■ TASK DIRECTIONS ■
Output range, inclusive: from the line containing "коні (130, 1459)" to the line containing "Tham gia Discord (512, 95)". Restate those lines from the data below word for word and only those.

┄┄┄┄┄┄┄┄┄┄┄┄┄┄┄┄┄┄┄┄

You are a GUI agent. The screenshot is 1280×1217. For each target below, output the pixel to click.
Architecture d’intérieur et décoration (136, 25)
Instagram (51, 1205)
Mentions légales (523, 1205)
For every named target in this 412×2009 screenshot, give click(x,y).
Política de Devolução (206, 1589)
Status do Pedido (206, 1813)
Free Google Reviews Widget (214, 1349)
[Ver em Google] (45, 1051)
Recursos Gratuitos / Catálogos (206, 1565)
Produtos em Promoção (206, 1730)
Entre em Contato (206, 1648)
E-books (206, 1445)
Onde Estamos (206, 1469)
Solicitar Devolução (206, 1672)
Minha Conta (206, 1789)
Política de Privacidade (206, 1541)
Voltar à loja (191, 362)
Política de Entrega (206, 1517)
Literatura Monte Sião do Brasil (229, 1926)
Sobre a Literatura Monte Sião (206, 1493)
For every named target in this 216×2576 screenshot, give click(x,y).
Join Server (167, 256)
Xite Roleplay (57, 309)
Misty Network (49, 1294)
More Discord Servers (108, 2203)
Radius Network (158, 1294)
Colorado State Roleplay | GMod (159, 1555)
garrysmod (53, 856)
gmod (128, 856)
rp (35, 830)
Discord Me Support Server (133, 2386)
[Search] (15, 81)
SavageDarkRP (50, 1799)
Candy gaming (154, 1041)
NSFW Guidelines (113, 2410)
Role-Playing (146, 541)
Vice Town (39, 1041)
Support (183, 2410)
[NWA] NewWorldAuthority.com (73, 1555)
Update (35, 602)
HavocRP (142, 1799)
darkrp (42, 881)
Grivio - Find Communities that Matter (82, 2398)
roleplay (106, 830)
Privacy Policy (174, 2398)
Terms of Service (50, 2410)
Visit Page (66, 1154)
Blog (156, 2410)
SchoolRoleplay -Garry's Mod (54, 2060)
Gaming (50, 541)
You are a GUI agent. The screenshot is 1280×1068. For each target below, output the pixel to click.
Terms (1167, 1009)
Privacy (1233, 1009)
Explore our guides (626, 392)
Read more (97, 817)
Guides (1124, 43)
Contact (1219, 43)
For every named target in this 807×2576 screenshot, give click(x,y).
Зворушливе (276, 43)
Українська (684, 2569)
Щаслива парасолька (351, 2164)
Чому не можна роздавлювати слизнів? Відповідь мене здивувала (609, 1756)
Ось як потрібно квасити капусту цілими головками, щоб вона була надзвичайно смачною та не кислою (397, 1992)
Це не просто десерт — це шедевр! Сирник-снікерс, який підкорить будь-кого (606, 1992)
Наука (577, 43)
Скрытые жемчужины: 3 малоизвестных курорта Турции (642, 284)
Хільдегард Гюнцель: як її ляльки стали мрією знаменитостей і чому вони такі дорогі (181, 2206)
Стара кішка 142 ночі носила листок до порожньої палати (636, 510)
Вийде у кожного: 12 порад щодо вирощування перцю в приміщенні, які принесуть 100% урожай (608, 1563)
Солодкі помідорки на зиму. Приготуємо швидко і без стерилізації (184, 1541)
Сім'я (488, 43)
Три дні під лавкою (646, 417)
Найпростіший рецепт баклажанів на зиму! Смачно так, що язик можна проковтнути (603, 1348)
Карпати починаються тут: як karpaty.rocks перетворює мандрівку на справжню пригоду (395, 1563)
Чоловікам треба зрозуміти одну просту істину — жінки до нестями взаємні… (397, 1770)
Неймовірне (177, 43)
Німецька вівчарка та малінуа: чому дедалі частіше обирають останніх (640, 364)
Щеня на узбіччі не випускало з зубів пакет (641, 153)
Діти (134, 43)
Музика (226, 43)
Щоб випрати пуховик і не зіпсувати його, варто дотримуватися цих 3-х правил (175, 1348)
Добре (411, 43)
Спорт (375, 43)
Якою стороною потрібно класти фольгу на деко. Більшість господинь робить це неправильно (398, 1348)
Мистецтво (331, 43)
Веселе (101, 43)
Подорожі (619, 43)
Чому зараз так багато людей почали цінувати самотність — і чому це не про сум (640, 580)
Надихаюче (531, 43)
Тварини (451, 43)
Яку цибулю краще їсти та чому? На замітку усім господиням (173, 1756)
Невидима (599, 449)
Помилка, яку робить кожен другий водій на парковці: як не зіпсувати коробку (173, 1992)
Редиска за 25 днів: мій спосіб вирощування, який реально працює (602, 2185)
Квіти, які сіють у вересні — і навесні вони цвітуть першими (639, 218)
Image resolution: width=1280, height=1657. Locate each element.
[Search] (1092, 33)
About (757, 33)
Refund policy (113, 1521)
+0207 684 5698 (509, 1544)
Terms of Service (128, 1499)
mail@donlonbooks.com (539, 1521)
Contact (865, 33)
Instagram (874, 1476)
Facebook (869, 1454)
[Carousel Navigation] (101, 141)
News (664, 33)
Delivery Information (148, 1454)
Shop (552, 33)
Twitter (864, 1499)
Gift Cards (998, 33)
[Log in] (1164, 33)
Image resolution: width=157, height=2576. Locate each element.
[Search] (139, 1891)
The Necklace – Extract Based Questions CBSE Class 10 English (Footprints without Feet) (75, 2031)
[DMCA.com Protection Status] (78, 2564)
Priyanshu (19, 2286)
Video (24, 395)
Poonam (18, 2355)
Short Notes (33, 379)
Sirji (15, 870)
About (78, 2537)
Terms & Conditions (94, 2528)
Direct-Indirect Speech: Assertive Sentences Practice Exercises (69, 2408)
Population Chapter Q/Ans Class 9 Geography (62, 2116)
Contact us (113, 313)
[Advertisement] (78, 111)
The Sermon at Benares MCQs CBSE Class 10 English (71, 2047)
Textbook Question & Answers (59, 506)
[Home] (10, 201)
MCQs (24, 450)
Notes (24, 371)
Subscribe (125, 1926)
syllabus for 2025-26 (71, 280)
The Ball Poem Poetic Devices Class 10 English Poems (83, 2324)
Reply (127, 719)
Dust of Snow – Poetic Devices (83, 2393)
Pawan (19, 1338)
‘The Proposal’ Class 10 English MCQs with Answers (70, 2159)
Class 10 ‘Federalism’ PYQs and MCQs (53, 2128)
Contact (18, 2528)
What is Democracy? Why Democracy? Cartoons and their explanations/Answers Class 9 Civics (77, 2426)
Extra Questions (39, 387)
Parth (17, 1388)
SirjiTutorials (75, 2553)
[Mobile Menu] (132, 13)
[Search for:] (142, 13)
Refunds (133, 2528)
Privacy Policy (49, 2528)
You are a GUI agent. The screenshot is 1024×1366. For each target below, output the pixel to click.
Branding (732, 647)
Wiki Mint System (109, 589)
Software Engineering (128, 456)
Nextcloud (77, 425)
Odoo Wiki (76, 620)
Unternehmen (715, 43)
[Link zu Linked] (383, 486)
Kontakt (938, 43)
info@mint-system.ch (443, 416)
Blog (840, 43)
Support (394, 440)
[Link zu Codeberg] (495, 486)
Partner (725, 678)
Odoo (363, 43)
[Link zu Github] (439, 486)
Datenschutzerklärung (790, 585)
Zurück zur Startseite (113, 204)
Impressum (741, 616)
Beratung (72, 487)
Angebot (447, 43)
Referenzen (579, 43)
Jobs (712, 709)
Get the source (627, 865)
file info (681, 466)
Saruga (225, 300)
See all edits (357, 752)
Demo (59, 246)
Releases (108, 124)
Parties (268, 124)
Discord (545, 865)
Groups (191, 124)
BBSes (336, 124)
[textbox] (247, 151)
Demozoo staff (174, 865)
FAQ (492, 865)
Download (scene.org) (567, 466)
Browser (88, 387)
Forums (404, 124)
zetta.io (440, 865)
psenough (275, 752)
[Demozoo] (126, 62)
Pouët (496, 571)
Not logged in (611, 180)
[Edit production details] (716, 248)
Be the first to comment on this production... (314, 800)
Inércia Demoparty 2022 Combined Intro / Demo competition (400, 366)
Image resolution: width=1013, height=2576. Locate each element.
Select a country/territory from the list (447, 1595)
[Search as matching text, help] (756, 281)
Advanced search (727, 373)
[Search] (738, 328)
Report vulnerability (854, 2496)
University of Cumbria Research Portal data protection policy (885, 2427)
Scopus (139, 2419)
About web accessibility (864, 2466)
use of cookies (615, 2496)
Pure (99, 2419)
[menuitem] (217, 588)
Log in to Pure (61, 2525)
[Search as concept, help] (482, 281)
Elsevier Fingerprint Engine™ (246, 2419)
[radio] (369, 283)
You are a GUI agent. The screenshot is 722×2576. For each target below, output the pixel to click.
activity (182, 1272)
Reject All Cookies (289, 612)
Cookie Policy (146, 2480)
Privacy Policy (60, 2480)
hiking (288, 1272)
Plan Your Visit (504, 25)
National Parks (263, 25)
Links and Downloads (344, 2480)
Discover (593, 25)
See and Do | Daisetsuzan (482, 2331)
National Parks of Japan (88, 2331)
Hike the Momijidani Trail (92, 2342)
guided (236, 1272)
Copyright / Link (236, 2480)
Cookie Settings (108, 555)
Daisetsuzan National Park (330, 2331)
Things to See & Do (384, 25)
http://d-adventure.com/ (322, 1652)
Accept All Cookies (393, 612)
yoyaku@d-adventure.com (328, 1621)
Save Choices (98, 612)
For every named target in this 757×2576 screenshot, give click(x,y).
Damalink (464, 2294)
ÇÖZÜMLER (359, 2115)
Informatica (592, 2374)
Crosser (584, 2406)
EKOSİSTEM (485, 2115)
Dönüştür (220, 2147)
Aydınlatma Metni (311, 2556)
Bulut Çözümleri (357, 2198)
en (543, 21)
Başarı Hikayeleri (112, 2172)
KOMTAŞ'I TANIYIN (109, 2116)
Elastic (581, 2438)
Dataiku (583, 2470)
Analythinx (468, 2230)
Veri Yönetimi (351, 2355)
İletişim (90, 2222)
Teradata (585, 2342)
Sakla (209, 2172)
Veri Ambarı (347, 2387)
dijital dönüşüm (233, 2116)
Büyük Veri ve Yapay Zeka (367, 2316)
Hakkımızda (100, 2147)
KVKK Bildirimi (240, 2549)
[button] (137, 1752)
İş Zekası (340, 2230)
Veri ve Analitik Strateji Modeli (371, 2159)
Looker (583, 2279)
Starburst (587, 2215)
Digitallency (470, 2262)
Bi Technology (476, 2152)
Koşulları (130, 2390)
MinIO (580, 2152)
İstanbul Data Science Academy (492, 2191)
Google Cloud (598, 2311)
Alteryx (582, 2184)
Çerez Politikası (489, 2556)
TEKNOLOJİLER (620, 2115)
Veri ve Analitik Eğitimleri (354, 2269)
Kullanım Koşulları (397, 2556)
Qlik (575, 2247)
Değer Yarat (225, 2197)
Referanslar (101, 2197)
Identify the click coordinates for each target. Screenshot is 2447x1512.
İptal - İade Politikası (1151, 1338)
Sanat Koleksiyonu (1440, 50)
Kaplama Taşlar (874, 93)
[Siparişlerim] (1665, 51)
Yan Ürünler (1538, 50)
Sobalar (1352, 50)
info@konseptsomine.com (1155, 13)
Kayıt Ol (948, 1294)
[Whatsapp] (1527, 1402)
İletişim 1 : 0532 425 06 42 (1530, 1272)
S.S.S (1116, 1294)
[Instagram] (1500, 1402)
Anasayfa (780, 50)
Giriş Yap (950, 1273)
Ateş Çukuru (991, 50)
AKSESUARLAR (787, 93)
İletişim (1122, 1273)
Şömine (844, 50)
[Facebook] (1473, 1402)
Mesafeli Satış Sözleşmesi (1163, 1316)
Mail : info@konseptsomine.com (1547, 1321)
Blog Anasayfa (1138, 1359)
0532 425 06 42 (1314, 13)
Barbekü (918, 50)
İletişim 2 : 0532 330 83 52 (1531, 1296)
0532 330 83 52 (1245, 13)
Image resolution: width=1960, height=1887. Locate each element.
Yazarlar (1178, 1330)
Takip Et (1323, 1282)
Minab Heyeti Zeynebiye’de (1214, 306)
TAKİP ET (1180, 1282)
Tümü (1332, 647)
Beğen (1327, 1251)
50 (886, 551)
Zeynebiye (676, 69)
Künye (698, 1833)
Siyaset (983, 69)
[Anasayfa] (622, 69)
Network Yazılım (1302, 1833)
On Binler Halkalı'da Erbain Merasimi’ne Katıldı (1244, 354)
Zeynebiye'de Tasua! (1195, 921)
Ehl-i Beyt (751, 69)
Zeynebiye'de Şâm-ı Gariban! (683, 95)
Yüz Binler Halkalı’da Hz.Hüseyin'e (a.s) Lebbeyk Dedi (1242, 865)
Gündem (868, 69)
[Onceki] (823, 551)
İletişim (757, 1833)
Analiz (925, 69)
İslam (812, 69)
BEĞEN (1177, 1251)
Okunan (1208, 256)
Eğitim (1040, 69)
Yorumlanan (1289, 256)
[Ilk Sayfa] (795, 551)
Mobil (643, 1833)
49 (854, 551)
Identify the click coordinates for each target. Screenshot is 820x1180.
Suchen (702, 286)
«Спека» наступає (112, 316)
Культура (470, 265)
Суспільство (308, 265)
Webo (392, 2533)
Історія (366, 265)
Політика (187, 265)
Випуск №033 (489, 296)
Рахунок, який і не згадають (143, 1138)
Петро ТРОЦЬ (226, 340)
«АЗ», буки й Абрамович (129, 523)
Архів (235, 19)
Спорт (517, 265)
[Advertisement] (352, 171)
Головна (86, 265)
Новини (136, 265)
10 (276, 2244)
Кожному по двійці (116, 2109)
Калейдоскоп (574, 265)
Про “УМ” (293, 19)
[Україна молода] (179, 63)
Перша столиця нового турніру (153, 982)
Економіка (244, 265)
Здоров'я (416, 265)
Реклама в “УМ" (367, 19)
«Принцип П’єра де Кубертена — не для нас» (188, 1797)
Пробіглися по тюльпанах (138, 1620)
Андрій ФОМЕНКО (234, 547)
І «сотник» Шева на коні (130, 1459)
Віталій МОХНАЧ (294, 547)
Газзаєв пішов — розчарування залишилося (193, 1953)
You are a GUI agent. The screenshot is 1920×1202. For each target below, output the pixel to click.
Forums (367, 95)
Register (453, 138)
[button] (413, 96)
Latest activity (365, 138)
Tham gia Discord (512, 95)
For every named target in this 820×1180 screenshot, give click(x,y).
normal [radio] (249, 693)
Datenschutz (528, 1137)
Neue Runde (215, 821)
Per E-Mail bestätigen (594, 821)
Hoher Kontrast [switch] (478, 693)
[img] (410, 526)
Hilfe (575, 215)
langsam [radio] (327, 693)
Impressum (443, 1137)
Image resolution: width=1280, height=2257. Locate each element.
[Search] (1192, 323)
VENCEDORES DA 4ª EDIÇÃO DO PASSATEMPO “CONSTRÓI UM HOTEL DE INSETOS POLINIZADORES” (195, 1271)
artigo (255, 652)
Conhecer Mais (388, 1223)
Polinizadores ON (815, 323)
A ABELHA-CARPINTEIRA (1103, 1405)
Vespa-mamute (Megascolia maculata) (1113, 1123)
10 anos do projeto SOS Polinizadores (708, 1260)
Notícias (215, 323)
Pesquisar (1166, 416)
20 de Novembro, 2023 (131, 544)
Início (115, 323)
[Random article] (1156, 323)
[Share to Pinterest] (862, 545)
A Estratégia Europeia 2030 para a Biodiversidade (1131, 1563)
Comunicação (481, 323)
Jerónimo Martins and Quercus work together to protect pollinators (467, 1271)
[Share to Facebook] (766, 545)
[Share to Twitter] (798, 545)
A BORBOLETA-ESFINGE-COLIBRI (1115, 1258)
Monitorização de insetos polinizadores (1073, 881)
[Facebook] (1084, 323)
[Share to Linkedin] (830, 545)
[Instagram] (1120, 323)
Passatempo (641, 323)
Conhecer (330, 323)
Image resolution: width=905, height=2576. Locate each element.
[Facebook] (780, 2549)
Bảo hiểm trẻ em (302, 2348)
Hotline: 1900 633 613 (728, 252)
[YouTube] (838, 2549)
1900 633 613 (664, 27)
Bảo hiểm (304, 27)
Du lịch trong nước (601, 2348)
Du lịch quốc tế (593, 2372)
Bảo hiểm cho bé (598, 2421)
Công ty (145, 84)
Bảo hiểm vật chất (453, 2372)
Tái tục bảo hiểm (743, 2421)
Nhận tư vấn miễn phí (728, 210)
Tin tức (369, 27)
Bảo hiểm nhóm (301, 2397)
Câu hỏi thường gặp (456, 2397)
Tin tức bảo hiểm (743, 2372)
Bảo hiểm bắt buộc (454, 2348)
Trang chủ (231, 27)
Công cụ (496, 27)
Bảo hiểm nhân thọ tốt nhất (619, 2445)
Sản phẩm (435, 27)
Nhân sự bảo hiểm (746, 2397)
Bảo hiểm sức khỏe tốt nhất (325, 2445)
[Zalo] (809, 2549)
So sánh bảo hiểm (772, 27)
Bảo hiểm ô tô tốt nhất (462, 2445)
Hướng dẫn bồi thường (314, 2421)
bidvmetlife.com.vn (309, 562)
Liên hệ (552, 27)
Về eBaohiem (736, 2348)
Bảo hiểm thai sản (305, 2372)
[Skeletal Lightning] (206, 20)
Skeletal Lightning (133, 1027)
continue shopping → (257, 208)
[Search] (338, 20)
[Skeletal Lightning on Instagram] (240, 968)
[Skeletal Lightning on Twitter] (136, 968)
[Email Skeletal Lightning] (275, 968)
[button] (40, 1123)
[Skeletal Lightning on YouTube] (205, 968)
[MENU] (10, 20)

┄┄┄┄┄┄┄┄┄┄┄┄┄┄┄┄┄┄┄┄

■ YOUR RESPONSE ■
І «сотник» Шева на коні (130, 1459)
Віталій МОХНАЧ (294, 547)
Газзаєв пішов — розчарування залишилося (193, 1953)
You are a GUI agent. The screenshot is 1920×1202. For each target below, output the pixel to click.
Forums (367, 95)
Register (453, 138)
[button] (413, 96)
Latest activity (365, 138)
Tham gia Discord (512, 95)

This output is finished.